Join us in a process of learning and unlearning about Indigenous Peoples, communities, and culture through Project 57.
SFU Library's Project 57 is a response to the Truth and Reconciliation Commission (TRC) Call to Action 57, which calls on "federal, provincial, territorial, and municipal governments to provide education to public servants on the history of Aboriginal peoples."
Over 57 weeks, the Decolonizing the Library Working Group is sharing information about topics related to Indigenous Peoples, communities, and culture, including terminology, cultural events, SFU's local Nations, and the impacts of colonial policy.

Indigenous pedagogy
Indigenous pedagogy (or the method and practice of teaching) incorporates Indigenous worldviews into engagement with information. The foundations of Indigenous pedagogy are respect, mutual learning between student and teacher, and positionality or recognizing that everyone has different experiences that brought them to this learning.
Land based pedagogy
Land has meaning beyond material consumption. Instead of seeing the earth as something to exploit, such as land as resources or human beings as expendable, land-based pedagogy “changes people’s relationships to the land” illustrating the connection between the land, water, sky, animals, plants, etc., as more of a “familial relationship” (Land as Teacher, UNESCO).

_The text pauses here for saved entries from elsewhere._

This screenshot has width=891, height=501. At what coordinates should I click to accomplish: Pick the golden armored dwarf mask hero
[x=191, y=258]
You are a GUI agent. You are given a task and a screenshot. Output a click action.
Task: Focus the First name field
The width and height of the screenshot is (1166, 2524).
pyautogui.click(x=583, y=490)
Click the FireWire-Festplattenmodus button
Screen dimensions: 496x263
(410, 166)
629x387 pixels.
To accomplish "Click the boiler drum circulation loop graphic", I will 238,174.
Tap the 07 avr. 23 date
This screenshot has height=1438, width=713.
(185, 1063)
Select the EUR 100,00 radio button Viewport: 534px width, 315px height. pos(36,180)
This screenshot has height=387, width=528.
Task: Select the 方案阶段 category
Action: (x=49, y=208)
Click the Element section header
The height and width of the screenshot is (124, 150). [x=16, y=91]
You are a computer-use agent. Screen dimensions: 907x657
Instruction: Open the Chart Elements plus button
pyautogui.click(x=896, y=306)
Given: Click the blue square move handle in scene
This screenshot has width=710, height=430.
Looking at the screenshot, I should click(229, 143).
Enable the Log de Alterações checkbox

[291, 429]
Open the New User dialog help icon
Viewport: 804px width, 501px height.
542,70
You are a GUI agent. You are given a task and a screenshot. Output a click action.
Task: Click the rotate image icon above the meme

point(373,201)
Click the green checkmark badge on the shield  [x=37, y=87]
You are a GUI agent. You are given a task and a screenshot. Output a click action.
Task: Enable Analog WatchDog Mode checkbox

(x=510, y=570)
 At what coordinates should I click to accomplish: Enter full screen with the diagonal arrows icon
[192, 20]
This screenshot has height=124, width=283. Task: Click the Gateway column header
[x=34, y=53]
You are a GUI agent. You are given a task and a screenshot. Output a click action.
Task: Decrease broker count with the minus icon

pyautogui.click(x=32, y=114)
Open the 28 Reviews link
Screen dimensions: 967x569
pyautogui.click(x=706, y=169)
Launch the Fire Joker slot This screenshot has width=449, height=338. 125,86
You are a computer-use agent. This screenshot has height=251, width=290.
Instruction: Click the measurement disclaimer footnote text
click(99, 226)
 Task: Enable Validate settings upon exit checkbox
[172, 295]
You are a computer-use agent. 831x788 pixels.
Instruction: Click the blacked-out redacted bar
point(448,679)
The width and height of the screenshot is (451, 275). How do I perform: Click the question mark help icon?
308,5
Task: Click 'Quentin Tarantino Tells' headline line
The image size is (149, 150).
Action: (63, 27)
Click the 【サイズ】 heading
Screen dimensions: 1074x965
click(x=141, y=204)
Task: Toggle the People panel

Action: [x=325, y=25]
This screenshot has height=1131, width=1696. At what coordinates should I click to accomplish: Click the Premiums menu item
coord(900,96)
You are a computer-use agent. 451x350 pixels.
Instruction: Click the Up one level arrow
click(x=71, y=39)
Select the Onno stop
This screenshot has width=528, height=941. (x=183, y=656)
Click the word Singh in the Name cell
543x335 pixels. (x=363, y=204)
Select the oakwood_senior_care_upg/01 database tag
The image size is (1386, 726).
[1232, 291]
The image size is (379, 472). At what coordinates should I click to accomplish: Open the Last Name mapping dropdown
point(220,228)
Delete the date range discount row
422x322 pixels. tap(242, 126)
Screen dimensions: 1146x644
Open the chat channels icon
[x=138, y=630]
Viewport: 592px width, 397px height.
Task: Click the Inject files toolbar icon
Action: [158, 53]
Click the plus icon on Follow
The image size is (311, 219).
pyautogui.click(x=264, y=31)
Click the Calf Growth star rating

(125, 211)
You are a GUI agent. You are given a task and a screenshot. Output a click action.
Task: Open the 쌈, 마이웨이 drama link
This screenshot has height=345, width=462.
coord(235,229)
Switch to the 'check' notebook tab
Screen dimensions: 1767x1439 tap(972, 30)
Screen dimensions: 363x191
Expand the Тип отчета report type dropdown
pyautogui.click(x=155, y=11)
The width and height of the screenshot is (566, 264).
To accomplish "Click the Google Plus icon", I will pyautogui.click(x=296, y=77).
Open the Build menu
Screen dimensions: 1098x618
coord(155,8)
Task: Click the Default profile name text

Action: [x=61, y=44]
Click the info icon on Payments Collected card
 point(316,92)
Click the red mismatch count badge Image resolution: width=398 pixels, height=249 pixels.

Indigenous research methodologies
Research methodologies are systems used to understand the information and knowledge we encounter as researchers. Every research methodology (and there are numerous!) has its foundation in specific beliefs and theoretical groundings. Indigenous research methodologies “encompass tribal or Indigenous epistemologies” (Kovach (Nêhiýaw and Saulteaux), 2009, p. 21), meaning Indigenous research methodologies are representative of specific cultural ways of being.
Indigenous intellectual property rights and copyright
Indigenous Intellectual Property Rights are complex and have many different aspects. These systems existed for hundreds of years before colonization (Younging, 2018), and are different for each community (Wemigwans [Ojibwe/Potawatomi], 2018). Often referred to as Indigenous Protocols, these Customary Laws can be found within Oral Traditions and teachings (Younging, 2018). They are dynamic, changing in response to society and community needs (Younging, 2018).